Las escuelas-bosque se abren paso como alternativa a la educación infantil reglada



  • Las piñas y las piedras ayudan en las clases de matemáticas a los pequeños, que también aprenden lenguaje o psicomotricidad
  • Un proyecto de esta metodología no homologada acaba de arrancar en la Cerdanya, tras experiencias previas en Amposta y la Anoia

Quim March vive en Can Ribals, a siete kilómetros de Lles de Cerdanya (Lleida).

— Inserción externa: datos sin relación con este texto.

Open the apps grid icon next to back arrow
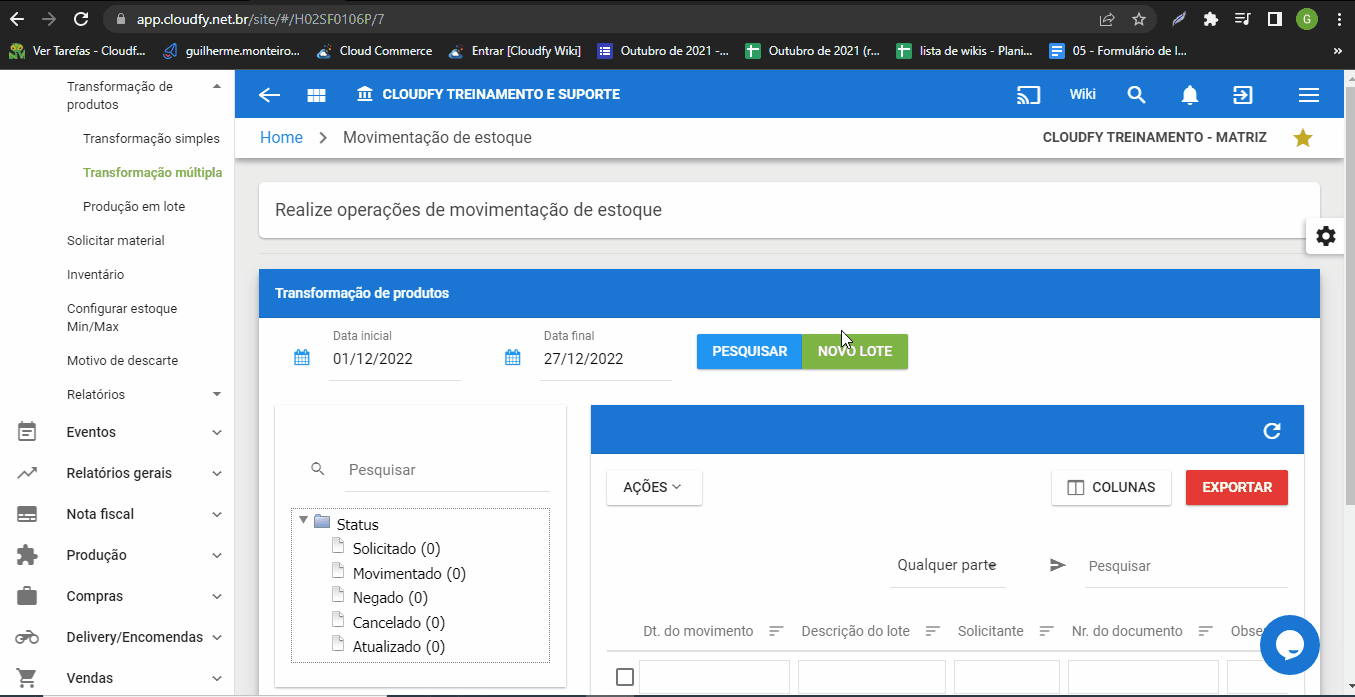 [316, 94]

Su familia cada día hace 20 kilómetros en coche para llevar a su hijo a la escuela-bosque Arrels, en Cortariu, un pequeño núcleo de Bellver de Cerdanya. A través de este proyecto de pedagogía alternativa, su pequeño de tres años –a punto de cumplir cuatro– pasa todo el día en el bosque. Va a una de las pocas escuelas-bosque de Catalunya, en la que se aprende de todo directamente en la naturaleza.



“Tenemos hijos de otras edades que han pasado por la escuela tradicional y queríamos probar un sistema más cercano a la naturaleza, queremos ofrecerle a nuestro hijo esta oportunidad”, relata. Esta joven escuela-bosque leridana, de método no homologado pero en auge, ha empezado a andar con diez estudiantes de tres a seis años y tiene un local en el pueblo para recibir a las familias antes de dirigirse al bosque. Allí se sirven de pinos, piedras y animales para enseñar de todo, desde matemáticas hasta lenguaje o psicomotricidad, sin pupitre alguno. El método está pensado solo para la etapa de escolarización no obligatoria.


Laura Cecilia, coordinadora del proyecto, explica que el alumnado va aumentando y que por ejemplo se incorpora este lunes a las ‘clases’ en Cortariu una niña de Organyà (Alt Urgell) de cinco años. Para llegar hasta allí pasará una hora en coche, pero su madre quiere regalarle un año de inmersión en la naturaleza antes de empezar la Primaria en un colegio estándar.